What needs to be done> Go through the records below and report each line with "agent" in it.

========================================

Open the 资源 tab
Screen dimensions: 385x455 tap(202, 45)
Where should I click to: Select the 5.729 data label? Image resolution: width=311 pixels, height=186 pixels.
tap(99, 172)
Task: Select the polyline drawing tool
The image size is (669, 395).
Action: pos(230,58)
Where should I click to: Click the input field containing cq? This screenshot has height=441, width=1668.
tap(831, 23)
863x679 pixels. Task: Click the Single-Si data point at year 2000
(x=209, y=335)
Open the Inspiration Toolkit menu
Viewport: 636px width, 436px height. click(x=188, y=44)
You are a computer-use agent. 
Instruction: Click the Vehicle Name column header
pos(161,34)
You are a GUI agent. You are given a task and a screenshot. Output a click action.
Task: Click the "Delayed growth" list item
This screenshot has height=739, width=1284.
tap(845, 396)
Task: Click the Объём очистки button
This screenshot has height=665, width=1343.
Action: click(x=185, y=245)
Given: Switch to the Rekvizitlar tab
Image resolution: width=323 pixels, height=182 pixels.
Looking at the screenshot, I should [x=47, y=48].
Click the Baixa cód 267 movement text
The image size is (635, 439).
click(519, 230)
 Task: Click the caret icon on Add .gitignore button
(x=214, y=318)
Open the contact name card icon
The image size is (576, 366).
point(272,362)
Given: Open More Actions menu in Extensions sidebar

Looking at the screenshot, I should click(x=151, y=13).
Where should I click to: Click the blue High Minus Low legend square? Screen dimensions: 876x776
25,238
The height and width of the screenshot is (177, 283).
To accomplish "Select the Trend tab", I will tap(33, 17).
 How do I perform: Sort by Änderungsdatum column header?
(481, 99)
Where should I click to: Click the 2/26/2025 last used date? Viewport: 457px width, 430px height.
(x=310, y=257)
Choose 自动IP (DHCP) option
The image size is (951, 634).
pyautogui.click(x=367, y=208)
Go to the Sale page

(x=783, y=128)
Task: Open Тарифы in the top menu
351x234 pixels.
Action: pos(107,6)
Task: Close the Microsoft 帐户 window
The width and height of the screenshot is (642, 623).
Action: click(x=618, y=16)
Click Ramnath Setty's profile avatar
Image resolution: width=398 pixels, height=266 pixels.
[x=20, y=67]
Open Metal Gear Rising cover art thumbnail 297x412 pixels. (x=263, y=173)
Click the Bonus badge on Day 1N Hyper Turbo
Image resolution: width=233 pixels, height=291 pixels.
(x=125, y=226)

========================================

Response to the task>
You are a computer-use agent. 
You are a GUI agent. You are given a task and a screenshot. Output a click action.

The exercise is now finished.